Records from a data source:
Start of Block

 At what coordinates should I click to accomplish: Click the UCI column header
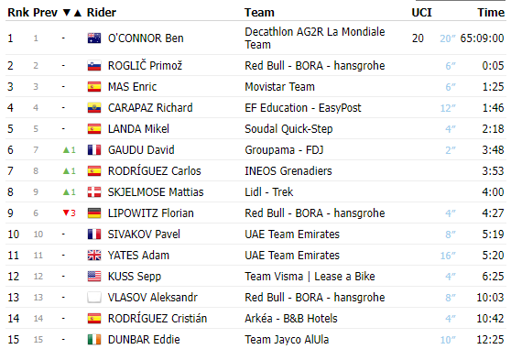click(x=421, y=13)
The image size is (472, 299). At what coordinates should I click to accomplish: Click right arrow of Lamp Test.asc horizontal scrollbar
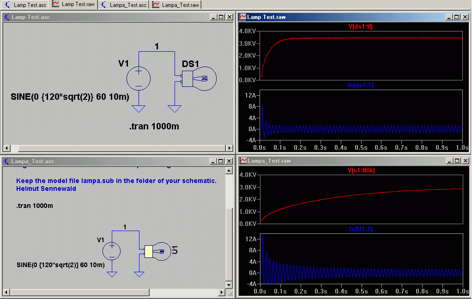(230, 148)
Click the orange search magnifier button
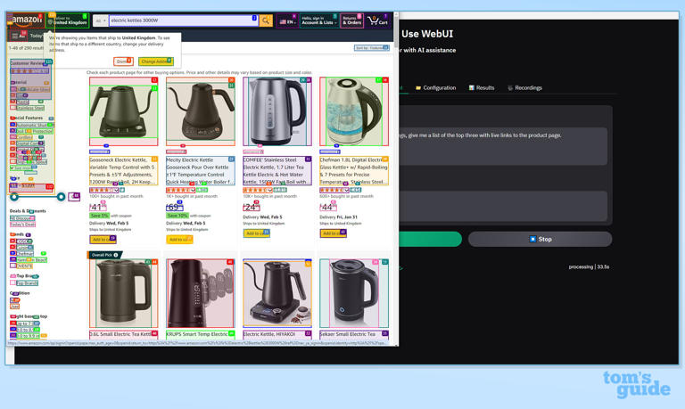Screen dimensions: 685x409 266,20
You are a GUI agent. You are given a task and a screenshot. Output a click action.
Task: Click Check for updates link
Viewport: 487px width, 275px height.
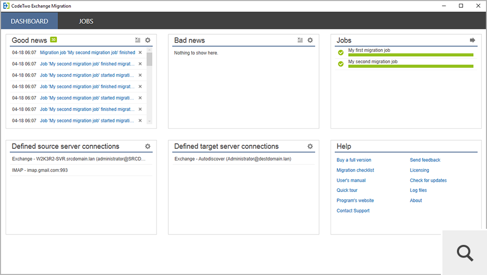click(428, 181)
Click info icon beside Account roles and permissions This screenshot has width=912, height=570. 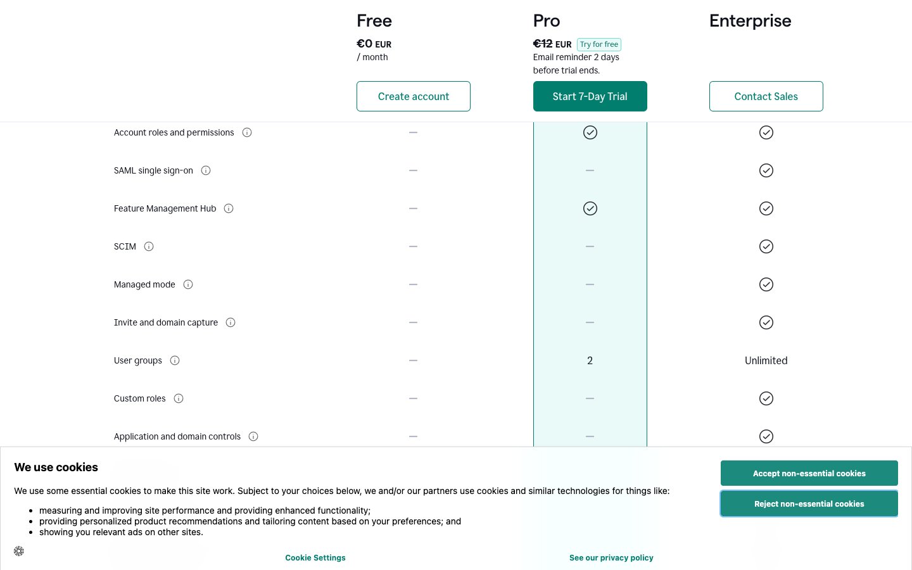[247, 132]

End of Block

Your copy should hold the lines from the one with "The image size" up to and including the one with "Task: Click Check for updates link", exactly as in the data above, and no pictures.

The image size is (472, 299). At what coordinates should I click to accomplish: Click right arrow of Lamp Test.asc horizontal scrollbar
(230, 148)
Click the orange search magnifier button
Screen dimensions: 685x409 266,20
You are a GUI agent. You are given a task and a screenshot. Output a click action.
Task: Click Check for updates link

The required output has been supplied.